Nel 2003 passa dal rossonero del San Paolo a quello del Milan, che su segnalazione di Leonardo lo acquista per 8,5 milioni di euro. Il suo arrivo a Milanello è il quadro dell’essenza di Kakà: un ragazzo con la faccia d’angelo capace di trasformarsi una volta entrato sul terreno di gioco. Una trasformazione che lascia di sasso anche il suo tecnico di allora, Carlo Ancelotti, che nel suo libro descrive così i primi giorni del giocatore: “Quando lo vidi la prima volta mi misi le mani nei capelli: occhialini, pettinatissimo, faccia da bravo ragazzo, solo non vedevo la cartella con i libri e la merendina. Oddio, abbiamo preso uno studente universitario. Benvenuto all’Erasmus. Finalmente un bel giorno si presentò da noi per allenarsi. Prima domanda che avrei voluto fargli: ‘Hai avvertito papà e mamma che oggi non vai a scuola?’ Poi però è sceso in campo e… Apriti cielo. Ma apriti per davvero… Con il pallone tra i piedi era mostruoso. Uno dei giocatori più forti che abbia mai allenato”.

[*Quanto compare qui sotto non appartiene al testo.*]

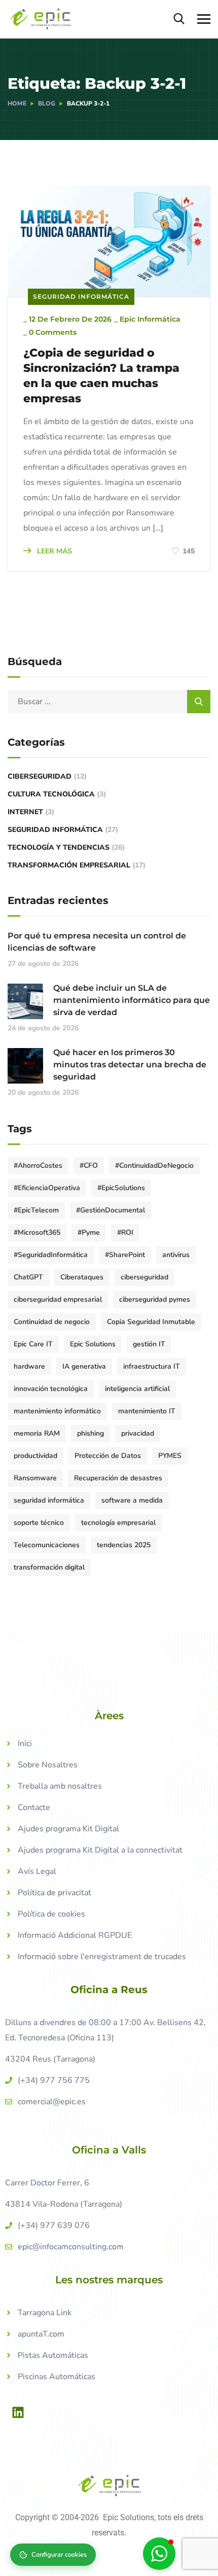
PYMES (169, 1455)
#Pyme (89, 1232)
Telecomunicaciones (47, 1545)
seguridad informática (49, 1500)
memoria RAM (37, 1433)
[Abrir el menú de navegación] (203, 19)
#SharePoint (125, 1255)
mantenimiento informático (57, 1411)
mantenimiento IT (146, 1411)
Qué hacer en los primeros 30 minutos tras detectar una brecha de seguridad (129, 1065)
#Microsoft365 (37, 1232)
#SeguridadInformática (51, 1255)
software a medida (132, 1500)
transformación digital (49, 1567)
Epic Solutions (93, 1344)
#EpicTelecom (36, 1210)
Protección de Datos (108, 1455)
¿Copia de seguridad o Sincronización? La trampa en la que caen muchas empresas (101, 375)
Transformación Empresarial (69, 865)
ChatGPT (28, 1277)
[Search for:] (109, 701)
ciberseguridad (144, 1277)
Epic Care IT (33, 1344)
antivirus (176, 1255)
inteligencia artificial (137, 1389)
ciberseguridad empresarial (58, 1299)
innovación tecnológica (51, 1389)
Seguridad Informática (81, 296)
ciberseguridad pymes (154, 1299)
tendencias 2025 (124, 1545)
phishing (90, 1433)
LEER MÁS (53, 551)
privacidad (137, 1433)
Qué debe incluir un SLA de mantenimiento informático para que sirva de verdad (131, 1000)
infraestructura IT (151, 1366)
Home (17, 103)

Della stessa opinione un altro fuoriclasse che con Kakà ha condiviso un triennio, Andrij Shevchenko: “Mai avevo visto un giocatore così perfetto. Dopo un solo allenamento ho capito che questo era un ragazzo speciale: ha cambiato la marcia del Milan e la nostra storia”.

Entra da subito nel vivo dei meccanismi di gioco del Milan e nella prima stagione colleziona 45 presenze: il primo dei 14 gol stagionali lo segna il 5 ottobre 2003, all’Inter, in un derby in cui il Milan si impone per 3-1, grazie ai gol di Inzaghi e Shevchenko, oltre che del brasiliano. La stagione sarà una cavalcata trionfale verso il 17esimo Scudetto rossonero.

La stagione successiva si apre con la vittoria della Supercoppa Italiana, ma verrà ricordata per l’epilogo, ovvero la storica rimonta subita in finale di Champions League da parte del Liverpool: quella era stata l’edizione della conferma delle qualità di Kakà in campo europeo, decisivi i suoi assist sia nei quarti di finale contro l’Inter, sia nella doppia semifinale contro il PSV Eindhoven.
Nella finalissima di Istanbul il Milan si porta avanti per 3-0, gol di capitan Maldini e doppietta di Crespo, ma i Reds rimontano nella ripresa, andando poi a vincere ai calci di rigore.

La Champions League e il Pallone d’Oro

Il 2005-2006 non porterà trofei, ma i 19 gol segnati nella stagione sono il preambolo a quanto succederà l’anno successivo, il migliore di Kakà tra quelli passati in Italia: con 10 gol in 13 partite è l’uomo decisivo per la conquista di un’altra finale di Champions, stavolta ad Atene, nuovamente contro il Liverpool. Resta impressa nella leggenda la doppietta inflitta al Manchester United in semifinale. La ricorderà così uno dei suoi avversari di quella sera, Ryan Giggs: “Se mi chiedete un giocatore che mi ha fatto innamorare, per la sua classe, eleganza e personalità dentro e fuori dal campo, vi dico Ricardo Kakà. Era la semifinale di andata all’Old Trafford, quella sera era imprendibile, aveva quel tocco di magia in più che in serate come quella fanno la differenza. Non lo avevo mai visto giocare dal vivo fino a quel momento”.

Alza al cielo la Champions League il 23 maggio 2007, con il Milan vittorioso sul Liverpool per 2-1 (doppietta di Pippo Inzaghi). Chiude il suo anno perfetto segnando nella finale della Coppa del Mondo per Club, vinta dal Milan contro il Boca Juniors per 4-2, e aggiudicandosi il Pallone d’Oro.

In rossonero trascorre altre 2 stagioni, fino a quando, nell’estate del 2009, il Milan accetta l’offerta del Real Madrid di oltre 67 milioni di euro, per portare il fuoriclasse in Spagna. Con i Blancos in 4 anni vincerà una Liga, una Coppa di Spagna e una Supercoppa di Spagna, senza però ripetersi sugli standard tenuti al Milan, a cui farà ritorno per una stagione nel 2013-2014, prima di tornare oltreoceano per chiudere la carriera con le maglie di San Paolo prima e Orlando City poi, nella MLS americana.

Il 17 dicembre 2017 Kakà lascia il calcio giocato ed entra nella cerchia degli atleti ricordati come tra i più forti del calcio contemporaneo. Oggi compie 38 anni.